Red berries on a dark background. cranberries in a bowl.

If you've ever eaten pure cranberries or had unsweetened cranberry juice, you're no stranger to their distinct tart flavor. To achieve the sweet yet mildly sour flavor signature to most preparations – like Thanksgiving cranberry sauce – a significant amount of sugar needs to be added to the cranberries. Most dried cranberries already contain added sugar, making a substitution with fresh cranberries slightly more complicated.

For every 3/4 cup of dried cranberries called for in a recipe, measure out one cup of whole, fresh cranberries. For example, if the recipe calls for half a cup of dried cranberries, measure out 2/3 cup of fresh cranberries. Dried cranberries are naturally more concentrated than fresh cranberries because most of the water in them has been removed.

For each cup of fresh cranberries, add 1/8 cup sugar to the recipe. This serves as replacement for the sugar that is already contained in dried cranberries.

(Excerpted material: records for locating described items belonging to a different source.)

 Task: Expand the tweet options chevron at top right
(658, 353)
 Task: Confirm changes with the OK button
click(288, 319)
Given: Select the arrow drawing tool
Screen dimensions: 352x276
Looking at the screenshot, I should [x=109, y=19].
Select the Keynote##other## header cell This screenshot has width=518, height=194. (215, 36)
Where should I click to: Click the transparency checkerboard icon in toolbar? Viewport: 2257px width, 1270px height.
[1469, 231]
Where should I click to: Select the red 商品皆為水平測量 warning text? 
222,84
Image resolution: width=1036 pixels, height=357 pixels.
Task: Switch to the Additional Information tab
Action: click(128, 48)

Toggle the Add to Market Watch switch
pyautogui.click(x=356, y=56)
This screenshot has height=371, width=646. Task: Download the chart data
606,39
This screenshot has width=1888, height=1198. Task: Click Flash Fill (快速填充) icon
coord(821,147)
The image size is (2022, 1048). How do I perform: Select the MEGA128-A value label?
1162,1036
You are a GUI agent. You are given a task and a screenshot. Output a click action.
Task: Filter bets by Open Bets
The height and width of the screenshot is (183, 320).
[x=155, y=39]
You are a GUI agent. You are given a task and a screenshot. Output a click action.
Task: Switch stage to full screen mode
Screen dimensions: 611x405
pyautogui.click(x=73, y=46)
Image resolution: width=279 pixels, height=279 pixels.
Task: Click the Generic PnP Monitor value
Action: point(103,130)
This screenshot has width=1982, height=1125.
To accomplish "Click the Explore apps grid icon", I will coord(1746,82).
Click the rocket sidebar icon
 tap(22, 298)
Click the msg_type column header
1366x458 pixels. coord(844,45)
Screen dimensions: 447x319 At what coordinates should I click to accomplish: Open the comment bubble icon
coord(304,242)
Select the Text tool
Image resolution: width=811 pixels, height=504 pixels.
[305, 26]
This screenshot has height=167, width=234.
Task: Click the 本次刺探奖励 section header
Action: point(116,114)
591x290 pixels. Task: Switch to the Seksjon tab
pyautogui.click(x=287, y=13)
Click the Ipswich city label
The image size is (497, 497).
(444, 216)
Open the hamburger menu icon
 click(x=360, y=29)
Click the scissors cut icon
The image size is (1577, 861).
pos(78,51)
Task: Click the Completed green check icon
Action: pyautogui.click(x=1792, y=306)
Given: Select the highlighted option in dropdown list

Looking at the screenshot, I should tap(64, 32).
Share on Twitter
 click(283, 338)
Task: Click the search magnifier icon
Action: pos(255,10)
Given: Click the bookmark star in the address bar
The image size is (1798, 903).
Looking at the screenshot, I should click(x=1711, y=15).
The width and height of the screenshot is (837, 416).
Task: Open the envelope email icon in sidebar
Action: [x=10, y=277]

For every cup of fresh cranberries used, reduce the amount of water in the recipe by a 1/4 cup. This will make up for the extra liquid added by the fresh cranberries.

Continue the recipe as normal, adding the fresh cranberries at the same time as you would have added the dried cranberries. There is an exception to this rule: if you would have added the dried cranberries at the end of the cooking process, add the fresh cranberries much sooner. This will give them time to cook and blend in with the recipe.